* **TAREFA PROPOSTA**
Troque "Screen dimensions" por "Screen size" em todo o material abaixo e reproduza o restante sem nenhuma alteração.

═════ MATERIAL EXIBIDO

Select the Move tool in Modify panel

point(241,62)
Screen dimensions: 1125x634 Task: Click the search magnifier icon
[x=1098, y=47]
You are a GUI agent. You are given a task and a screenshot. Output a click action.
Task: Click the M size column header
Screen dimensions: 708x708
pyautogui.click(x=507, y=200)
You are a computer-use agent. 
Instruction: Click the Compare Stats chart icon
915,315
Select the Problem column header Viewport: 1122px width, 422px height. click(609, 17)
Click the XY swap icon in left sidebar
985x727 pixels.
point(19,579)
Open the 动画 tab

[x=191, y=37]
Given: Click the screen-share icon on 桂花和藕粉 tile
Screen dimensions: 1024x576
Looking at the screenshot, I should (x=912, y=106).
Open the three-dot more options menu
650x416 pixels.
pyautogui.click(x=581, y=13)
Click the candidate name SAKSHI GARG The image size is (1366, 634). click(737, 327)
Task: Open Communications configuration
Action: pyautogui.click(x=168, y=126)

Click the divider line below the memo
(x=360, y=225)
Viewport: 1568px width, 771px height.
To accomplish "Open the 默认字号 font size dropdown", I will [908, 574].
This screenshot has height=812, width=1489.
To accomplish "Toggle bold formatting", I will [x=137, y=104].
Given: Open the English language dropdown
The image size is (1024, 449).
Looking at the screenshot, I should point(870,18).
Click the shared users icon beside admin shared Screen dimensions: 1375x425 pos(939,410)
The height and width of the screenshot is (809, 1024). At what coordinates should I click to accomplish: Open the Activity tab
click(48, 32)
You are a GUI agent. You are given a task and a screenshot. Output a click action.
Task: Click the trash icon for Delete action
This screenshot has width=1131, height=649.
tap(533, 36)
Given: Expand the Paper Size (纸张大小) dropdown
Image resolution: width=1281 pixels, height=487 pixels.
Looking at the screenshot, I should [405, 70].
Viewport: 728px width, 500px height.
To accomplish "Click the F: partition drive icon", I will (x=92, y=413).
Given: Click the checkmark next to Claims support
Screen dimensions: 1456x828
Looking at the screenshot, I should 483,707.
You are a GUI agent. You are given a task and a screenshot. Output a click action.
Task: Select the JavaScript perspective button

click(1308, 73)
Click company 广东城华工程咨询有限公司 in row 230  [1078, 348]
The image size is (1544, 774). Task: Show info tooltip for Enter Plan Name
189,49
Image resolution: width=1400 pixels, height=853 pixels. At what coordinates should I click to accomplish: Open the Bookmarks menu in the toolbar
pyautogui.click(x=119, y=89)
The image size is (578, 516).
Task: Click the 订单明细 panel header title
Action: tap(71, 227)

══════════

* **RESPOSTA COMPLETA**
Select the Move tool in Modify panel

point(241,62)
Screen size: 1125x634 Task: Click the search magnifier icon
[x=1098, y=47]
You are a GUI agent. You are given a task and a screenshot. Output a click action.
Task: Click the M size column header
Screen size: 708x708
pyautogui.click(x=507, y=200)
You are a computer-use agent. 
Instruction: Click the Compare Stats chart icon
915,315
Select the Problem column header Viewport: 1122px width, 422px height. click(609, 17)
Click the XY swap icon in left sidebar
985x727 pixels.
point(19,579)
Open the 动画 tab

[x=191, y=37]
Given: Click the screen-share icon on 桂花和藕粉 tile
Screen size: 1024x576
Looking at the screenshot, I should (x=912, y=106).
Open the three-dot more options menu
650x416 pixels.
pyautogui.click(x=581, y=13)
Click the candidate name SAKSHI GARG The image size is (1366, 634). click(737, 327)
Task: Open Communications configuration
Action: pyautogui.click(x=168, y=126)

Click the divider line below the memo
(x=360, y=225)
Viewport: 1568px width, 771px height.
To accomplish "Open the 默认字号 font size dropdown", I will [908, 574].
This screenshot has height=812, width=1489.
To accomplish "Toggle bold formatting", I will [x=137, y=104].
Given: Open the English language dropdown
The image size is (1024, 449).
Looking at the screenshot, I should point(870,18).
Click the shared users icon beside admin shared Screen size: 1375x425 pos(939,410)
The height and width of the screenshot is (809, 1024). At what coordinates should I click to accomplish: Open the Activity tab
click(48, 32)
You are a GUI agent. You are given a task and a screenshot. Output a click action.
Task: Click the trash icon for Delete action
This screenshot has width=1131, height=649.
tap(533, 36)
Given: Expand the Paper Size (纸张大小) dropdown
Image resolution: width=1281 pixels, height=487 pixels.
Looking at the screenshot, I should [405, 70].
Viewport: 728px width, 500px height.
To accomplish "Click the F: partition drive icon", I will (x=92, y=413).
Given: Click the checkmark next to Claims support
Screen size: 1456x828
Looking at the screenshot, I should 483,707.
You are a GUI agent. You are given a task and a screenshot. Output a click action.
Task: Select the JavaScript perspective button

click(1308, 73)
Click company 广东城华工程咨询有限公司 in row 230  [1078, 348]
The image size is (1544, 774). Task: Show info tooltip for Enter Plan Name
189,49
Image resolution: width=1400 pixels, height=853 pixels. At what coordinates should I click to accomplish: Open the Bookmarks menu in the toolbar
pyautogui.click(x=119, y=89)
The image size is (578, 516).
Task: Click the 订单明细 panel header title
Action: tap(71, 227)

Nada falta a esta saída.